About this task:
Take the material below and restate it word for word, stopping after the line in which "Task: Open University" occurs.

Records provided:
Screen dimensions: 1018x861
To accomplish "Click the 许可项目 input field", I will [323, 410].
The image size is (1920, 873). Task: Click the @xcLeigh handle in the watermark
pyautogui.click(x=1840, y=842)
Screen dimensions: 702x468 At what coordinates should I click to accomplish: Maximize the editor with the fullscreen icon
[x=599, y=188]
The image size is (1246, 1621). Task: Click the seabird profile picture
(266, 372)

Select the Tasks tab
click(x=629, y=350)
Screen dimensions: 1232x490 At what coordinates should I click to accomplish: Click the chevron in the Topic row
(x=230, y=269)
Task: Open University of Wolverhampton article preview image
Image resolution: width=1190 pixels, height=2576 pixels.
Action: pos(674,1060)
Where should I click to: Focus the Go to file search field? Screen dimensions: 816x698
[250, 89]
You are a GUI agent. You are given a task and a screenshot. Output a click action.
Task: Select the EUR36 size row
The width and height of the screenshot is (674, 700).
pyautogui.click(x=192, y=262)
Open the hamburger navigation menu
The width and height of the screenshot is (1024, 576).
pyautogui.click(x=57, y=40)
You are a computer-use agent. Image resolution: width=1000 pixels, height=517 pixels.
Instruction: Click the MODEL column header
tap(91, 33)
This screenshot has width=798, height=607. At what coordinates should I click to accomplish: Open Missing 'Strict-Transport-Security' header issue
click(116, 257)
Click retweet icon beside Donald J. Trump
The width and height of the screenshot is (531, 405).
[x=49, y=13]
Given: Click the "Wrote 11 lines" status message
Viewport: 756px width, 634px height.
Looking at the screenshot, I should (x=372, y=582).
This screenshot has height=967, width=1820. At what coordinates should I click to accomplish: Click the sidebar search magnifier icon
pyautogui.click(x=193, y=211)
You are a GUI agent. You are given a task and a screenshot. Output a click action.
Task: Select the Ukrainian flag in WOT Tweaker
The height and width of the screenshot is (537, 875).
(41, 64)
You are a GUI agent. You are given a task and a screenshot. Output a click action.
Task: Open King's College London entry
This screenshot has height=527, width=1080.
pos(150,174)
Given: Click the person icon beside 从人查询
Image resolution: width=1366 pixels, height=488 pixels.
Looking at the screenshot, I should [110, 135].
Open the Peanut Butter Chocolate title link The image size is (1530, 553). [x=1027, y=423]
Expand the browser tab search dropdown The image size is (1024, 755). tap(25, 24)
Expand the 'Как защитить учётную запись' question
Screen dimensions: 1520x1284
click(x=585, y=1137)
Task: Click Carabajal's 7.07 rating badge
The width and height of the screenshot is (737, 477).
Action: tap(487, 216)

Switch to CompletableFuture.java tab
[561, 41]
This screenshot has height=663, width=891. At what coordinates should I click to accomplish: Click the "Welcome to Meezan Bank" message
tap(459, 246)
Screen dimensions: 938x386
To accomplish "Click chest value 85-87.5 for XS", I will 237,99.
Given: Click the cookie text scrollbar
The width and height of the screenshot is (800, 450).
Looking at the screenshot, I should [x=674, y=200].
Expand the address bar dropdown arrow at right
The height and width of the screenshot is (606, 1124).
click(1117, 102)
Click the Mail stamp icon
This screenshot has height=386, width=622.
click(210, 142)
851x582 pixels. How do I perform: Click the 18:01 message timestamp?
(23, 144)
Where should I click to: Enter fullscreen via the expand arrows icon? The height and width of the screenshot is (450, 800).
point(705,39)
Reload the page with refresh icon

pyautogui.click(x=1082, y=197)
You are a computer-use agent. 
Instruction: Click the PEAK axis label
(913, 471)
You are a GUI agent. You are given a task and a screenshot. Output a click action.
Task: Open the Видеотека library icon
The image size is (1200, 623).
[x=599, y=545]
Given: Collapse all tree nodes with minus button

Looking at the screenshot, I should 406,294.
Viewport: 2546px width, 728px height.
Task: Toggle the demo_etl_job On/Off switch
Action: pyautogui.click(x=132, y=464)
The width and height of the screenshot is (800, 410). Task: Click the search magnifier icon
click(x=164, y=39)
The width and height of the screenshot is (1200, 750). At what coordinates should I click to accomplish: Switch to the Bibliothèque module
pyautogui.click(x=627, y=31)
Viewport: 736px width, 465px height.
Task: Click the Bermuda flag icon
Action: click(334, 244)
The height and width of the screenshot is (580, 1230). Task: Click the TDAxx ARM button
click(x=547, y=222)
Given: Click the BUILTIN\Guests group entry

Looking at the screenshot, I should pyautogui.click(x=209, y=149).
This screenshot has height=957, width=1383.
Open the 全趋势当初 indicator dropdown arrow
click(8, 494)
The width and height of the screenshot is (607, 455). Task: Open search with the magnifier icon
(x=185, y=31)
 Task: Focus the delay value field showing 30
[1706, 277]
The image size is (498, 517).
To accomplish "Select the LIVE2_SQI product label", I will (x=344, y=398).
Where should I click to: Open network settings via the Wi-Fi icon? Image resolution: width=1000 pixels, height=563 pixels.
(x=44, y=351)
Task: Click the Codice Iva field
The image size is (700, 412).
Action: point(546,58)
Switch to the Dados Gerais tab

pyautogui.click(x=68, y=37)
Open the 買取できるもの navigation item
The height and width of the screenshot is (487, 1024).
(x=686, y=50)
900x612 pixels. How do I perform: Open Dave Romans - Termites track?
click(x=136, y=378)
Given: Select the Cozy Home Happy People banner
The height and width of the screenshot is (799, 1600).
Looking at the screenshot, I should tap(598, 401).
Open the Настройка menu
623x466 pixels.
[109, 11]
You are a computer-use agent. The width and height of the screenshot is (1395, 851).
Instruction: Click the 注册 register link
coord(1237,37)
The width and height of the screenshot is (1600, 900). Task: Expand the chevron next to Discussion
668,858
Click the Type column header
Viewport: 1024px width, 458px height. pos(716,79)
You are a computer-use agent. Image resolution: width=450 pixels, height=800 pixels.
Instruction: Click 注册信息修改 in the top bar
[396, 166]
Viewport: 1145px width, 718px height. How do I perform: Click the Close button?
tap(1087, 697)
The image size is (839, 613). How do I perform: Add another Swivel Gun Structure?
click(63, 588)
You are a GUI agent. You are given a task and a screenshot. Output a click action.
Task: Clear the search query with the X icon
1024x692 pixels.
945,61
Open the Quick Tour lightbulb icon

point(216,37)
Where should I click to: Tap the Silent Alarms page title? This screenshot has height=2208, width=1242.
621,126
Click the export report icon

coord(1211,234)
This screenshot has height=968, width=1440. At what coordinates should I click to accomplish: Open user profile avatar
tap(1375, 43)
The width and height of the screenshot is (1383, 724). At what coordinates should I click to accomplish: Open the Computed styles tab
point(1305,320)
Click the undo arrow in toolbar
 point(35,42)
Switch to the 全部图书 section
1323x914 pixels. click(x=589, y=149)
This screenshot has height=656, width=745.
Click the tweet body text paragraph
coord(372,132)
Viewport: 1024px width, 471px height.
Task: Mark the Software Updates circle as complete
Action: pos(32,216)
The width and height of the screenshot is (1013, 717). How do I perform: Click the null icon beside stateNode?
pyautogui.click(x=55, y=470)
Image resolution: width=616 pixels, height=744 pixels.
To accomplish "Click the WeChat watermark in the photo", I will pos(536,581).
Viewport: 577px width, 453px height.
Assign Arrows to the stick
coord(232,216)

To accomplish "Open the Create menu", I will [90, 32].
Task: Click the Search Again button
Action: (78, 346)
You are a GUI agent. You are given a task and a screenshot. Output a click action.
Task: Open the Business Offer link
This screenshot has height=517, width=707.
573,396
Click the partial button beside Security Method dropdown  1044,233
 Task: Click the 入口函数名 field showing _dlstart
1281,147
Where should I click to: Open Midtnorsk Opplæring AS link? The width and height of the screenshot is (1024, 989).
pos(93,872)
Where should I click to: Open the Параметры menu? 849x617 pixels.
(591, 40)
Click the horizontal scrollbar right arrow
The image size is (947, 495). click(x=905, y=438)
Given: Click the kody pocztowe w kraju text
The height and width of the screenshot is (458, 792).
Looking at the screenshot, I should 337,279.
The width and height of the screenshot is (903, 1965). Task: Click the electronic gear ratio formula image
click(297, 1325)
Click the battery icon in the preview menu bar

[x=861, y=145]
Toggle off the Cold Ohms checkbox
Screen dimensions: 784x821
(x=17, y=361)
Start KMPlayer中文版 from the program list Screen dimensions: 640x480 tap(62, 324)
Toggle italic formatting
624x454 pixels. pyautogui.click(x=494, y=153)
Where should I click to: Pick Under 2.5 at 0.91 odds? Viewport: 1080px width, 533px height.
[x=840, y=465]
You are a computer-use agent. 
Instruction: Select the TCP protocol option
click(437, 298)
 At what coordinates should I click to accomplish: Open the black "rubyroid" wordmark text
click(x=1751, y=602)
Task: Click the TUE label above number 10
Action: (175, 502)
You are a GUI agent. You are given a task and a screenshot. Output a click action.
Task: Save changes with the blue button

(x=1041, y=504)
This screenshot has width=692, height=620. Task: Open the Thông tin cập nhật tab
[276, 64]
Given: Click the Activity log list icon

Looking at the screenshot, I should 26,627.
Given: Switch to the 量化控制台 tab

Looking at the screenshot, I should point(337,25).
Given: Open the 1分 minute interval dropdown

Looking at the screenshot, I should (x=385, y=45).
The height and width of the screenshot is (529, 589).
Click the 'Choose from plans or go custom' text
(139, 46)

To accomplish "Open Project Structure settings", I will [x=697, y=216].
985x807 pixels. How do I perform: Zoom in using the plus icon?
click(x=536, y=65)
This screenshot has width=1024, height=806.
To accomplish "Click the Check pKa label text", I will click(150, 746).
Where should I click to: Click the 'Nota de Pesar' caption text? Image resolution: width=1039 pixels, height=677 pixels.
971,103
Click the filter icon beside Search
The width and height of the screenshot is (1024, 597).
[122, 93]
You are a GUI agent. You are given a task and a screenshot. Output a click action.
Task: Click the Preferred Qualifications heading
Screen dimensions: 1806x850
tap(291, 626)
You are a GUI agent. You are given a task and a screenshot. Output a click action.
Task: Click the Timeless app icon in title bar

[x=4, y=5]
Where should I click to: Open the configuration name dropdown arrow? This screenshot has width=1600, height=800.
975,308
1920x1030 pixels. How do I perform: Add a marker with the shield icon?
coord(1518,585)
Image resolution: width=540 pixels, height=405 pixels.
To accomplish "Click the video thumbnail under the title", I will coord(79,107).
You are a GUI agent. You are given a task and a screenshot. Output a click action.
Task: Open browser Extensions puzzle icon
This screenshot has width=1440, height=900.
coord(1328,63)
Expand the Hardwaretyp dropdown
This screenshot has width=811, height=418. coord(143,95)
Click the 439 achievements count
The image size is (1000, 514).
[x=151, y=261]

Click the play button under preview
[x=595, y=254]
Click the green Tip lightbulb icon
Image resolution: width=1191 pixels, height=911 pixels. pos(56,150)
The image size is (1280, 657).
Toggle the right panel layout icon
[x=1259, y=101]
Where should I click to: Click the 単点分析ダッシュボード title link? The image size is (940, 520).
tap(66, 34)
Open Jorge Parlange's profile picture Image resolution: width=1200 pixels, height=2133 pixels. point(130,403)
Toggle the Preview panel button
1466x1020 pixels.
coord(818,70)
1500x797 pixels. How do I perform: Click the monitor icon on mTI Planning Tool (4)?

Solution for this exercise:
Screen dimensions: 1018x861
To accomplish "Click the 许可项目 input field", I will [323, 410].
The image size is (1920, 873). Task: Click the @xcLeigh handle in the watermark
pyautogui.click(x=1840, y=842)
Screen dimensions: 702x468 At what coordinates should I click to accomplish: Maximize the editor with the fullscreen icon
[x=599, y=188]
The image size is (1246, 1621). Task: Click the seabird profile picture
(266, 372)

Select the Tasks tab
click(x=629, y=350)
Screen dimensions: 1232x490 At what coordinates should I click to accomplish: Click the chevron in the Topic row
(x=230, y=269)
Task: Open University of Wolverhampton article preview image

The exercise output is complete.